--- RECORDS SUPPLIED Enclosed Below ---

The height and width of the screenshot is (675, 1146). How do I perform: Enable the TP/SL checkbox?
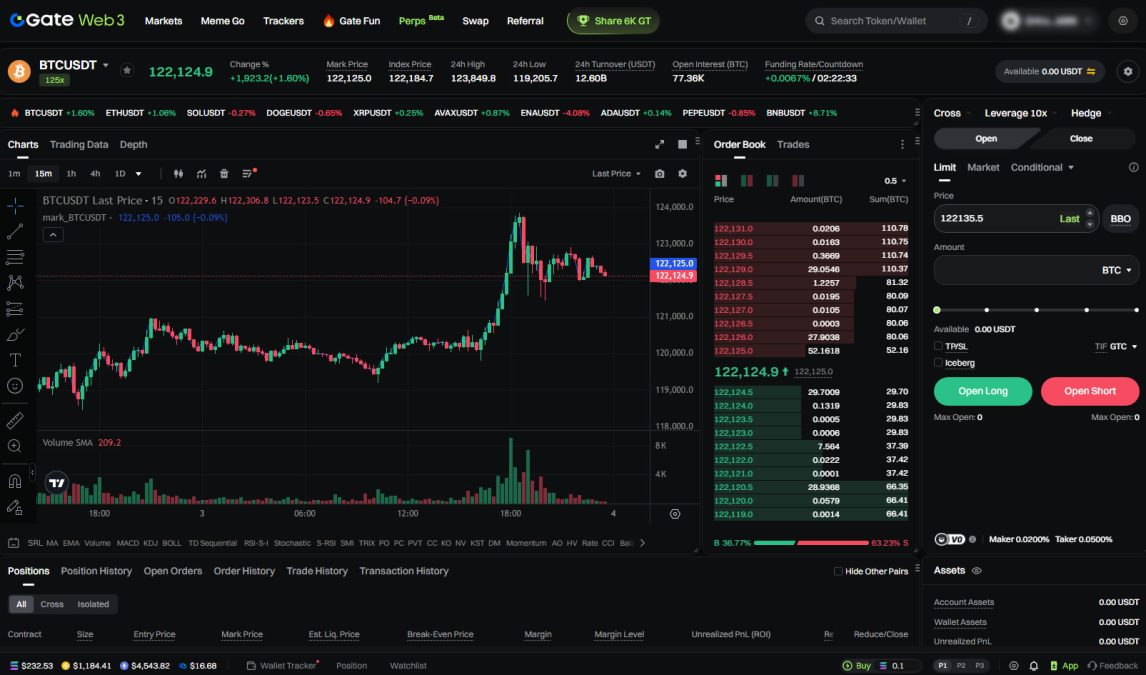938,346
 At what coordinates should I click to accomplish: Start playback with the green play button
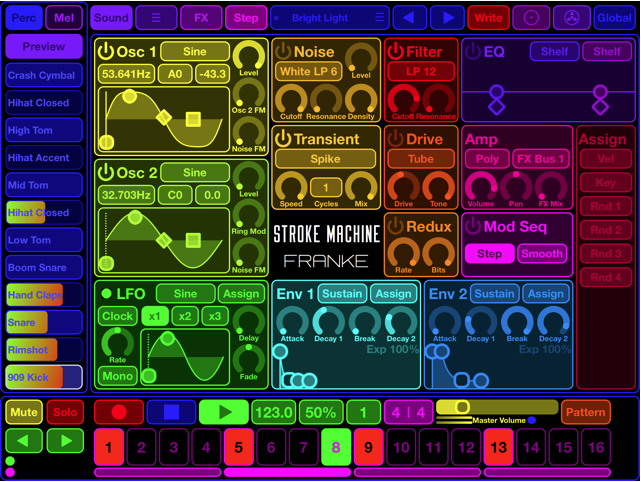click(223, 412)
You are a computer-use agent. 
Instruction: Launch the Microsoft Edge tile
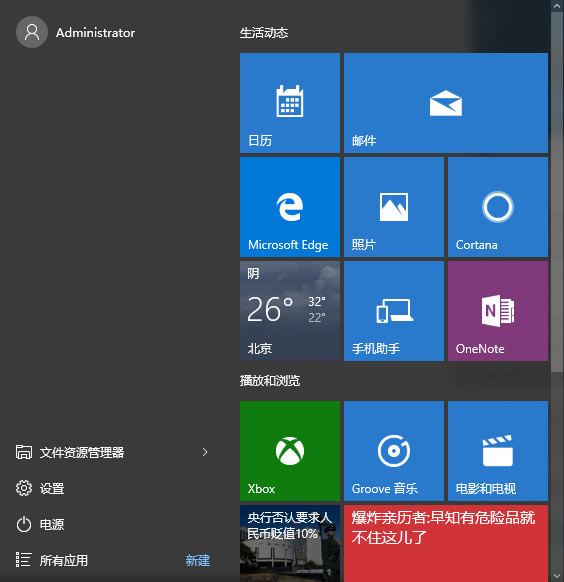tap(290, 207)
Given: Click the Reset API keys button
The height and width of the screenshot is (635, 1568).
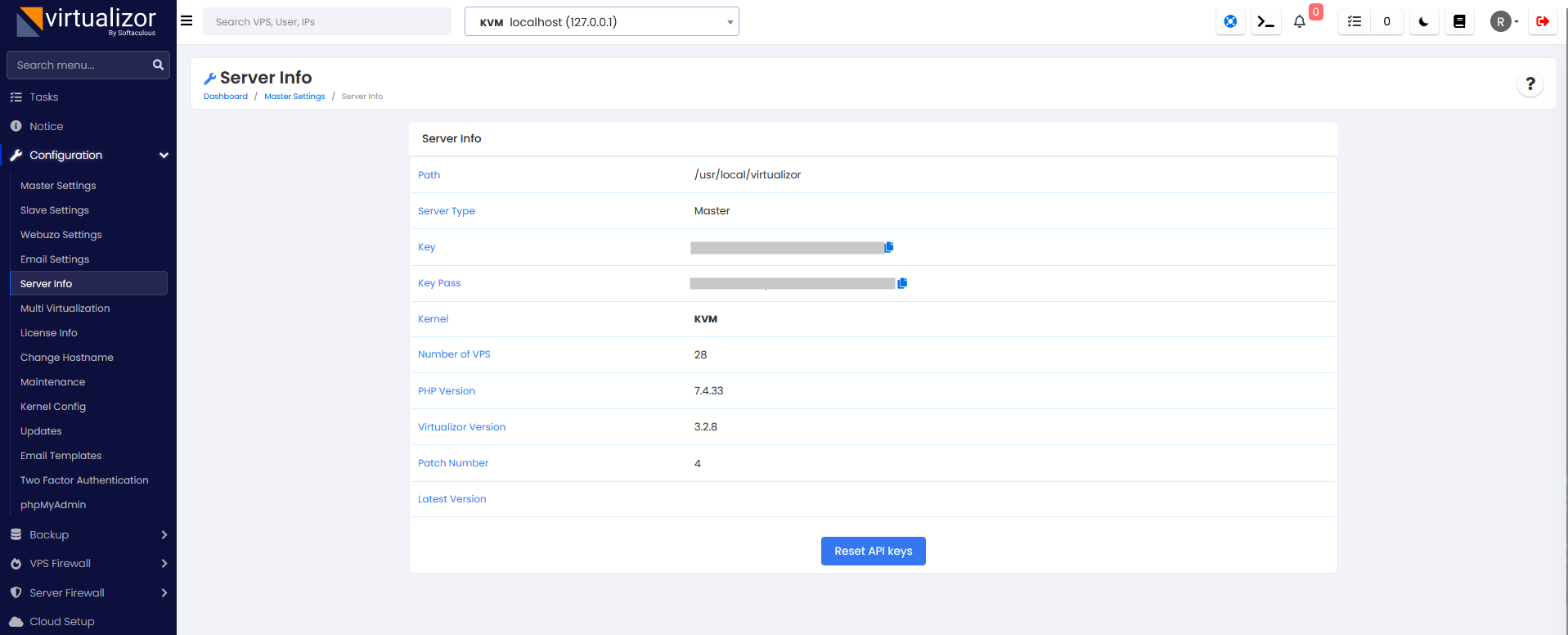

--- End of Enclosed RECORDS SUPPLIED ---

• _EXERCISE AIM_
Using the listing above, set down exactly each line from the one containing "Given: Click the Reset API keys button" through the final line, and leave out pictures.

• _EXERCISE RESULT_
Given: Click the Reset API keys button
The height and width of the screenshot is (635, 1568).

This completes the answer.